Yoga if incorporated in daily life can keep hypertension away.
About 20 per cent of adults worldwide suffer from hypertension, but most are unaware of the disease, since it does not produce any symptoms in majority. Therefore, this disease may also be called “silent killer”.
Hypertension is not a disease, but a sign of underlying problems due to imbalance in physical, emotional and mental levels resulting in imbalance of the nervous system, says Central Council for Research in Yoga and Naturopathy Director Dr B T Chidananda Murthy.
An unstable mind leads to unstable body, which adversely affects the cardiovascular system producing various symptoms one of which is an increase in blood pressure or hypertension.
"The moment stress is placed on the body, whether physical or mental, oxygen demand increases and so does the work of the heart.
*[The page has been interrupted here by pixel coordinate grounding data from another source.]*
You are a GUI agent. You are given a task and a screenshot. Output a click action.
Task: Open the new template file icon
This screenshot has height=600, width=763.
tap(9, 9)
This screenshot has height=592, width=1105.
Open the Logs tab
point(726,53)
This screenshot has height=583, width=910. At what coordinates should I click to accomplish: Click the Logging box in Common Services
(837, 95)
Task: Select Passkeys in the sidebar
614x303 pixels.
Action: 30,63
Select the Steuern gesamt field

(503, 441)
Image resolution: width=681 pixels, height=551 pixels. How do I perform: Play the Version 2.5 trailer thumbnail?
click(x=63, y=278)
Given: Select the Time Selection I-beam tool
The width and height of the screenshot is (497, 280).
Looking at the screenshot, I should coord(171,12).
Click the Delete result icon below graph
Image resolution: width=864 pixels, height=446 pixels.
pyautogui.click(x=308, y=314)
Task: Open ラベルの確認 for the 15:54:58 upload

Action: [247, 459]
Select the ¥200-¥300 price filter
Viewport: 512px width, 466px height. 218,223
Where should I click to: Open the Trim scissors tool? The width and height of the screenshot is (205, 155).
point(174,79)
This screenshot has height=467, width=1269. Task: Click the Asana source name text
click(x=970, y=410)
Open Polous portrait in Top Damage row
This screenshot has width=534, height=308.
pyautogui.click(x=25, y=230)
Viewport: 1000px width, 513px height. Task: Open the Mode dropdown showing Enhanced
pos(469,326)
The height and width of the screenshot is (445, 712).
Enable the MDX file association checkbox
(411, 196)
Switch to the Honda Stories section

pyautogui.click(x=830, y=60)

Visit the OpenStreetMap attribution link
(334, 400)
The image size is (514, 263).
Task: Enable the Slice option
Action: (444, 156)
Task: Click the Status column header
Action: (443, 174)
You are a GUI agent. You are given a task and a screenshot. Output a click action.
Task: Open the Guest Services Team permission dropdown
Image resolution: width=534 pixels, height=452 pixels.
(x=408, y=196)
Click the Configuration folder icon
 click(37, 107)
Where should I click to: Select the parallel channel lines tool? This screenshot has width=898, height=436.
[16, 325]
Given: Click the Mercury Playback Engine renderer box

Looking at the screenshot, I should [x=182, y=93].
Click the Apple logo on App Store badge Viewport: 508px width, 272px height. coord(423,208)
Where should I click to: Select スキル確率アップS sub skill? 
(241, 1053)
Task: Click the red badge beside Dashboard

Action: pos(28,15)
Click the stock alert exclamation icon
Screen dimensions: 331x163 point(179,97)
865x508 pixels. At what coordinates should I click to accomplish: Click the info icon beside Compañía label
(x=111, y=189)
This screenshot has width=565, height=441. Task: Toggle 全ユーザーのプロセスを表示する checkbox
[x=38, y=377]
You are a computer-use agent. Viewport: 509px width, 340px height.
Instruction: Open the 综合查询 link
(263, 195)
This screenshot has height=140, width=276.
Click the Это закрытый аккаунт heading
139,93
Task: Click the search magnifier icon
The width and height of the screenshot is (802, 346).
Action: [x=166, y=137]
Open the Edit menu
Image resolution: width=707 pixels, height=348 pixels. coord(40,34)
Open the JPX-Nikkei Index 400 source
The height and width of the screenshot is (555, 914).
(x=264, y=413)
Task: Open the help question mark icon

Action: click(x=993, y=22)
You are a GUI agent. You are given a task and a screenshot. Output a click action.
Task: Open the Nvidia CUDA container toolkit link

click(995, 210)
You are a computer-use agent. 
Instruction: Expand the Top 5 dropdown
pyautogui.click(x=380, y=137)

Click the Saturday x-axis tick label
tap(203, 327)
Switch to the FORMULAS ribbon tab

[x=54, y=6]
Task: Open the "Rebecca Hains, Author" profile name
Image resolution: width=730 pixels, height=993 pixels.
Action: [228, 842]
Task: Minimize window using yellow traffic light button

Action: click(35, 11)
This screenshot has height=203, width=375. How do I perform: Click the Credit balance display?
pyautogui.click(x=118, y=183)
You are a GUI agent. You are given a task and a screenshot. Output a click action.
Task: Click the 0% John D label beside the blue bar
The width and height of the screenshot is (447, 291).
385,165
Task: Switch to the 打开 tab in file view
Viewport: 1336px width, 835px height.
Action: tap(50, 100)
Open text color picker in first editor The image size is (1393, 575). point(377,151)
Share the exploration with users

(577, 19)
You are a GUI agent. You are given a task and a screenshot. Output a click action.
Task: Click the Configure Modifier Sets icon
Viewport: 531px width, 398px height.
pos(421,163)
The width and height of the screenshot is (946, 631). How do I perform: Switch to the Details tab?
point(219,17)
If this happens over a period the heart becomes permanently strained and eventually stops properly functioning leading to serious and even lethal complications," he explains.
"Yoga improves physical, mental and spiritual health. It makes physiological reflexes, reactions and responses more alert, sensitive and subtle," says Dr Murthy.
The yoga asanas are designed to ensure that their effects reach to the very ends of peripheral nerve tips, to the finest and most slender capillaries and even to each and every cell of the body, he says.
Yoga is designed to remove psychological stress and its ill effects on body. Yoga includes practice of Asanas (physical postures), pranayama (breathing exercises), Yoga Nidra (meditation) and Yogic Kriyas.
Dr. Murthy says that all yogic practices decrease the level of lactic acid, a chemical by-product of stress produced in muscle tissue when the oxygen supply is inadequate. Lactic acid is secreted during rest and notably during sleep, he says.
Moreover, meditation controls the adrenaline release, a hormone secreted as a direct reaction to stressful situation increasing heartbeats, blood pressure, sugar-levels and muscle activity, he says.
A positive mental attitude is of basic importance to health and longevity, says Dr Murthy.